While otherwise surface temperature of the entire planet has been warming, a region in the subpolar North Atlantic has not only defied this warming trend but has significantly cooled.

This region, according to a new study, is located to the south of Greenland and Iceland and to the west of the British Isles, and it has been dubbed the Atlantic ‘warming hole’ or ‘cold blob’. Analysed sea-surface temperature (SST) variability since 1870 found that the northern Atlantic cooling is part of a pattern anticorrelated with the South Atlantic.

This pattern is linked to Atlantic meridional overturning circulation (AMOC) variations. The AMOC has been weakening since the 1930s. That makes sense as the cold blob region is where the AMOC delivers its heat and passes it to the atmosphere. Much of this heat is drawn from the South Atlantic and transported northward across the equator.

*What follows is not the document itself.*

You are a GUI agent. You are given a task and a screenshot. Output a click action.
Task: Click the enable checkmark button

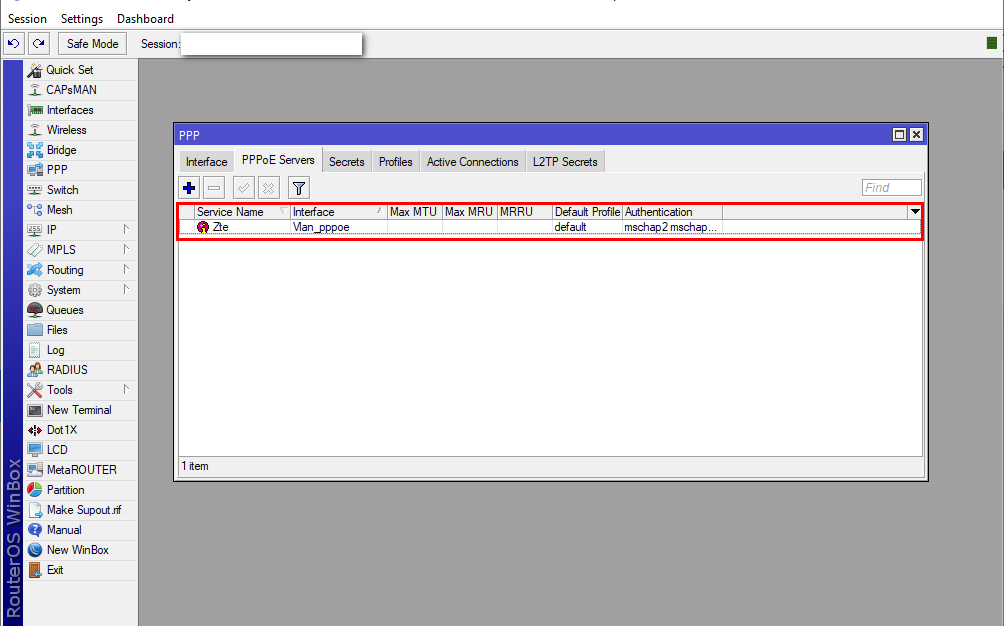pos(243,188)
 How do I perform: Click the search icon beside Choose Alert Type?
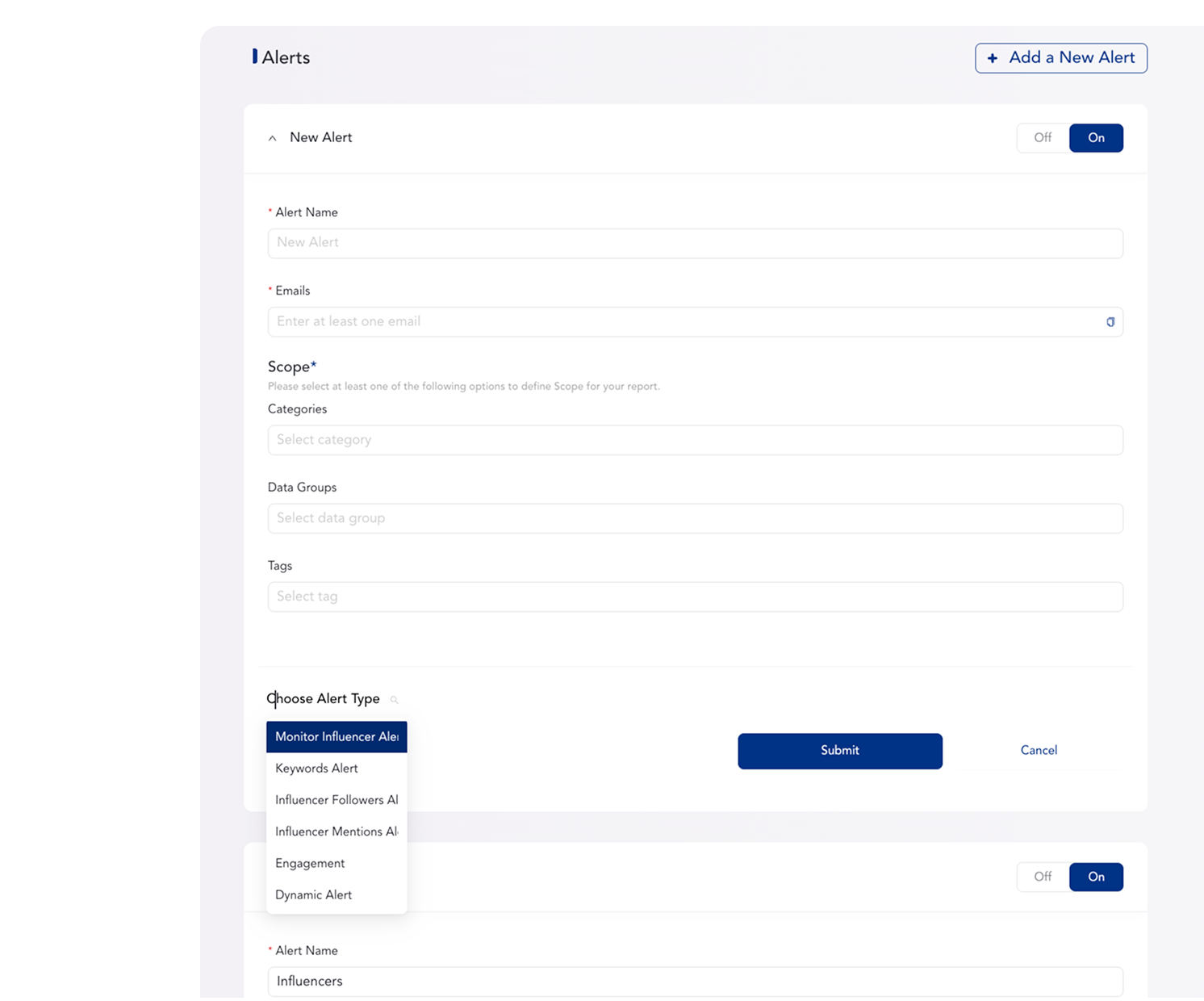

Experts say that is the main reason why the Northern Hemisphere is 1 to 2 degrees warmer than the Southern Hemisphere. There is a strong correlation of AMOC weakening with the cold blob temperature in future global warming simulations.

Earlier studies show that the AMOC has slowed down since preindustrial time, or further indications of a weakening over more recent decades. Weakening of the AMOC could have major repercussions for future climate for millennia. This connection is stronger in the winter half of the year and is expected to involve a time lag of a few years.

A striking example of this was the summer 2023 with record-breaking sea-surface temperatures in the North Atlantic including in the cold blob region, as an exceptionally shallow surface mixed layer – in some areas only 10 m deep-heated up in the summer sun. The cold blob subsequently reappeared after deep winter mixing.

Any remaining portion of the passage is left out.